#### Work required
Transcribe each line below verbatim; pictures excluded.

(Collected data entries)
○ ○ ○ ○ ○ ○ ○

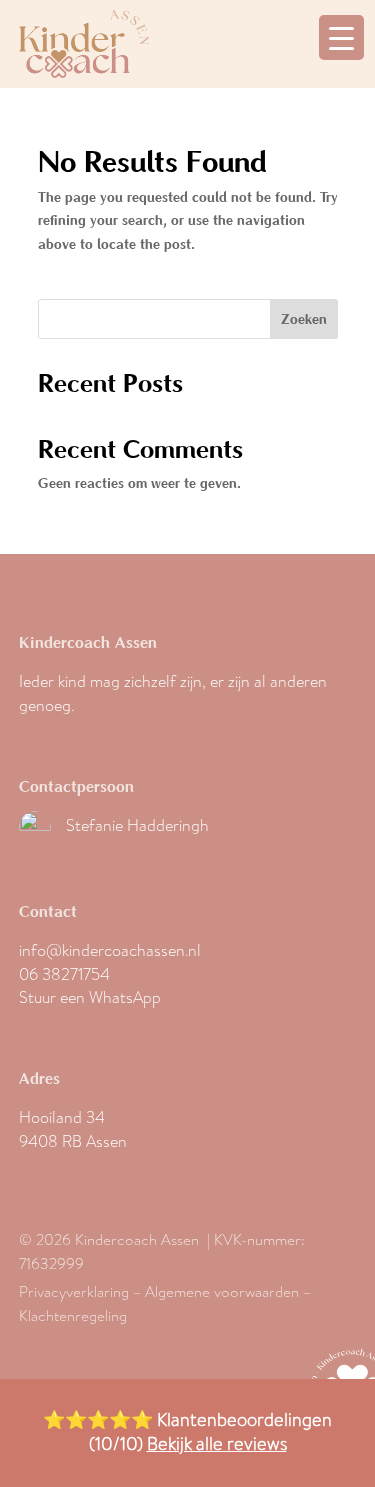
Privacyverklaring (74, 1292)
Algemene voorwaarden (222, 1292)
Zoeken (304, 319)
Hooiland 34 (62, 1117)
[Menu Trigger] (341, 37)
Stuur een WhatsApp (90, 997)
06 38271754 (64, 974)
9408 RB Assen (73, 1141)
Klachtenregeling (73, 1316)
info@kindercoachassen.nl (110, 950)
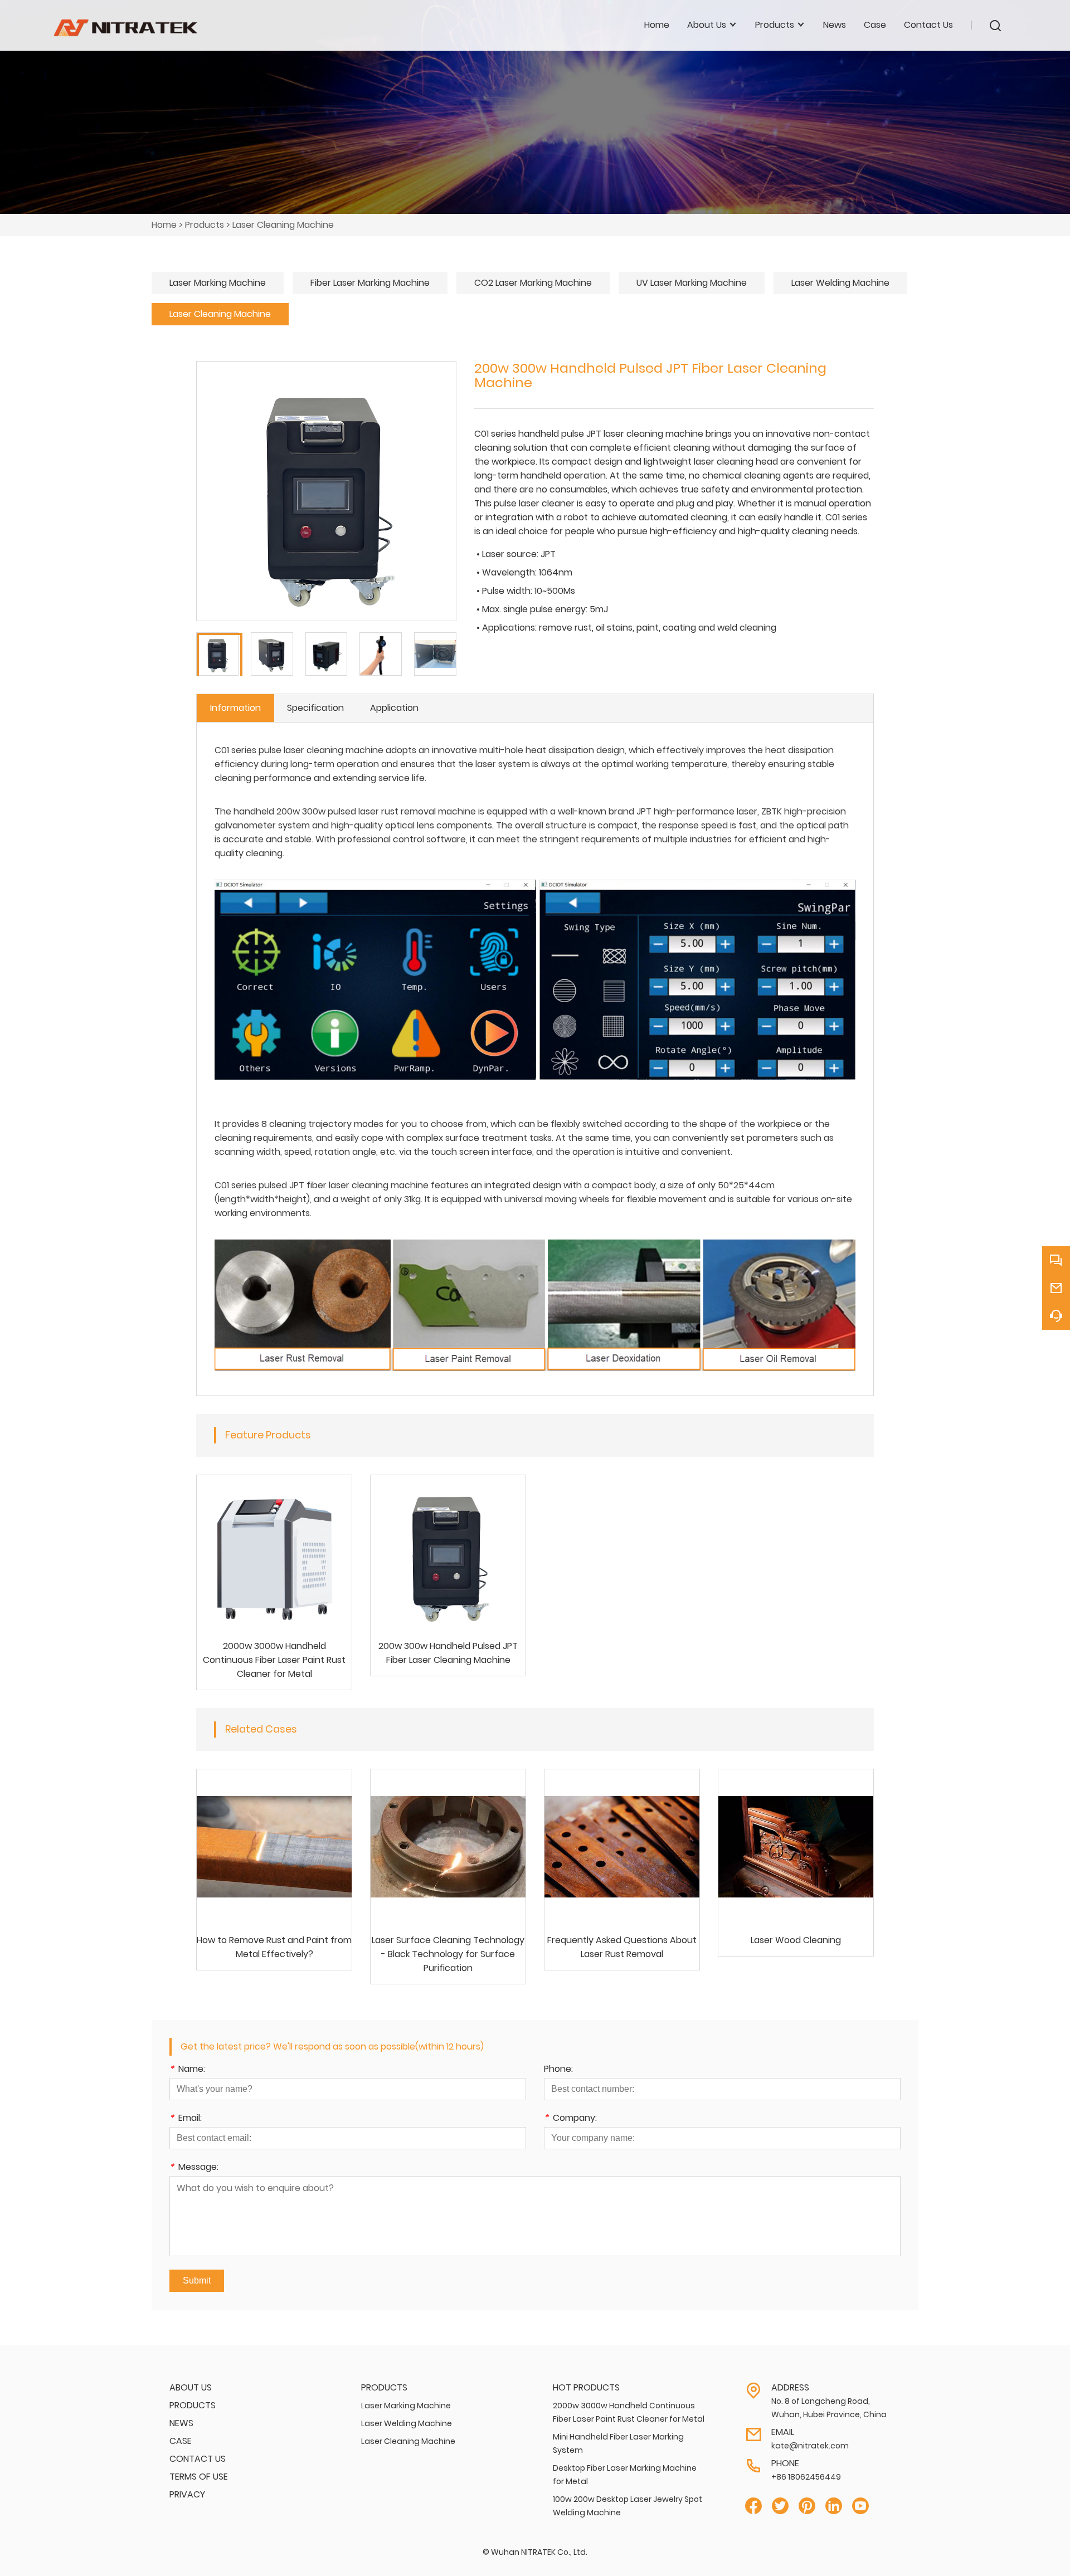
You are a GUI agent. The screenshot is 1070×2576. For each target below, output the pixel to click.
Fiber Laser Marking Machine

○ ○ ○ ○ ○ ○ ○

#### Solution below
Privacyverklaring (74, 1292)
Algemene voorwaarden (222, 1292)
Zoeken (304, 319)
Hooiland 34 (62, 1117)
[Menu Trigger] (341, 37)
Stuur een WhatsApp (90, 997)
06 38271754 (64, 974)
9408 RB Assen (73, 1141)
Klachtenregeling (73, 1316)
info@kindercoachassen.nl (110, 950)
You are a GUI agent. The screenshot is 1070×2576. For each target below, output the pixel to click.
Fiber Laser Marking Machine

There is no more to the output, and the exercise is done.